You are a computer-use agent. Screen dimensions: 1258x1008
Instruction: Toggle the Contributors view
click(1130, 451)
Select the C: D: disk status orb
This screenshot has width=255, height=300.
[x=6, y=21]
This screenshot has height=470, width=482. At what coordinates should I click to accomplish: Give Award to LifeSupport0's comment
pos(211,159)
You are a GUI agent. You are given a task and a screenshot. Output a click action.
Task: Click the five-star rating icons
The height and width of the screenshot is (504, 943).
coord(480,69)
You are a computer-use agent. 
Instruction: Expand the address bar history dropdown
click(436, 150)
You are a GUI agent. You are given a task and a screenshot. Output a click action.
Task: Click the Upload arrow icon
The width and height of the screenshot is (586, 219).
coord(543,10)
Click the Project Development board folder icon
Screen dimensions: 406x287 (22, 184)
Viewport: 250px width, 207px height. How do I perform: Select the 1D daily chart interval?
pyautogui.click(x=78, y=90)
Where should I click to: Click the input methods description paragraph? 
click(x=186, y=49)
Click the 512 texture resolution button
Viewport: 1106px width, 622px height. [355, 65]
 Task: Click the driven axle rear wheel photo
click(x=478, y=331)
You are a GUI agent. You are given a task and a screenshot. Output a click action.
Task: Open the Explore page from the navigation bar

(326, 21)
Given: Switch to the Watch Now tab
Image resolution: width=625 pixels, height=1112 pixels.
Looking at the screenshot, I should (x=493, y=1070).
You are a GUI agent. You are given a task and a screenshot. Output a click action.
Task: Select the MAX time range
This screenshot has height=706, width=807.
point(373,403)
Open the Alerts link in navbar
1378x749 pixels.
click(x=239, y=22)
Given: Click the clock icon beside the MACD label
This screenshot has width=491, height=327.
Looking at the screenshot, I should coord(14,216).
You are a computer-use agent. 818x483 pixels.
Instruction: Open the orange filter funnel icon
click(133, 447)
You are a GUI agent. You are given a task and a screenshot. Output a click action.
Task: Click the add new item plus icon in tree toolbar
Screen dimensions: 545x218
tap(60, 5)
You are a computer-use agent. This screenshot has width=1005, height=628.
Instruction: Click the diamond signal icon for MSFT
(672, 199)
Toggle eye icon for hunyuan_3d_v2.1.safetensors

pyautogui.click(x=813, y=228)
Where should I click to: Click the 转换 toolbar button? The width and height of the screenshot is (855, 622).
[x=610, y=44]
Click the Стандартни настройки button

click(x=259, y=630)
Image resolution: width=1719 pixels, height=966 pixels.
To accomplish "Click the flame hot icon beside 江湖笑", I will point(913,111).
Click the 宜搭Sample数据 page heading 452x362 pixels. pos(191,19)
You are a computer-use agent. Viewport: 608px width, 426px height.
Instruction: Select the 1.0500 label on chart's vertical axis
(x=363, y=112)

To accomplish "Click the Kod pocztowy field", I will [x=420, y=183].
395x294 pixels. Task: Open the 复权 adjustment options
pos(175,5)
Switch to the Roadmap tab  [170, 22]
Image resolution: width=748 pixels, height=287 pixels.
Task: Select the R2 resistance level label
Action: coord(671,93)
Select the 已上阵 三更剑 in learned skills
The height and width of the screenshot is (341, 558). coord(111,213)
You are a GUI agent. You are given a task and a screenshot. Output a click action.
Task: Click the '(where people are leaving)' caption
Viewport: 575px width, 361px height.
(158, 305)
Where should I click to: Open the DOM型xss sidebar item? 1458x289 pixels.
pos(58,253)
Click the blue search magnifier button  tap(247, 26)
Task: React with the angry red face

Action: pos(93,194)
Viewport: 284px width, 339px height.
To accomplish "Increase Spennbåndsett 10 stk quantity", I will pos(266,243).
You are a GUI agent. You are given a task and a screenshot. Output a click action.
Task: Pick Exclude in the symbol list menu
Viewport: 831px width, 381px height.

Problem requirements: Considering only the material above, set down every line from the one with "Screen dimensions: 545x218" to the one with "Viewport: 284px width, 339px height.", inclusive, exactly as written.

Solution for this task:
Screen dimensions: 545x218
tap(60, 5)
You are a computer-use agent. This screenshot has width=1005, height=628.
Instruction: Click the diamond signal icon for MSFT
(672, 199)
Toggle eye icon for hunyuan_3d_v2.1.safetensors

pyautogui.click(x=813, y=228)
Where should I click to: Click the 转换 toolbar button? The width and height of the screenshot is (855, 622).
[x=610, y=44]
Click the Стандартни настройки button

click(x=259, y=630)
Image resolution: width=1719 pixels, height=966 pixels.
To accomplish "Click the flame hot icon beside 江湖笑", I will point(913,111).
Click the 宜搭Sample数据 page heading 452x362 pixels. pos(191,19)
You are a computer-use agent. Viewport: 608px width, 426px height.
Instruction: Select the 1.0500 label on chart's vertical axis
(x=363, y=112)

To accomplish "Click the Kod pocztowy field", I will [x=420, y=183].
395x294 pixels. Task: Open the 复权 adjustment options
pos(175,5)
Switch to the Roadmap tab  [170, 22]
Image resolution: width=748 pixels, height=287 pixels.
Task: Select the R2 resistance level label
Action: coord(671,93)
Select the 已上阵 三更剑 in learned skills
The height and width of the screenshot is (341, 558). coord(111,213)
You are a GUI agent. You are given a task and a screenshot. Output a click action.
Task: Click the '(where people are leaving)' caption
Viewport: 575px width, 361px height.
(158, 305)
Where should I click to: Open the DOM型xss sidebar item? 1458x289 pixels.
pos(58,253)
Click the blue search magnifier button  tap(247, 26)
Task: React with the angry red face

Action: pos(93,194)
Viewport: 284px width, 339px height.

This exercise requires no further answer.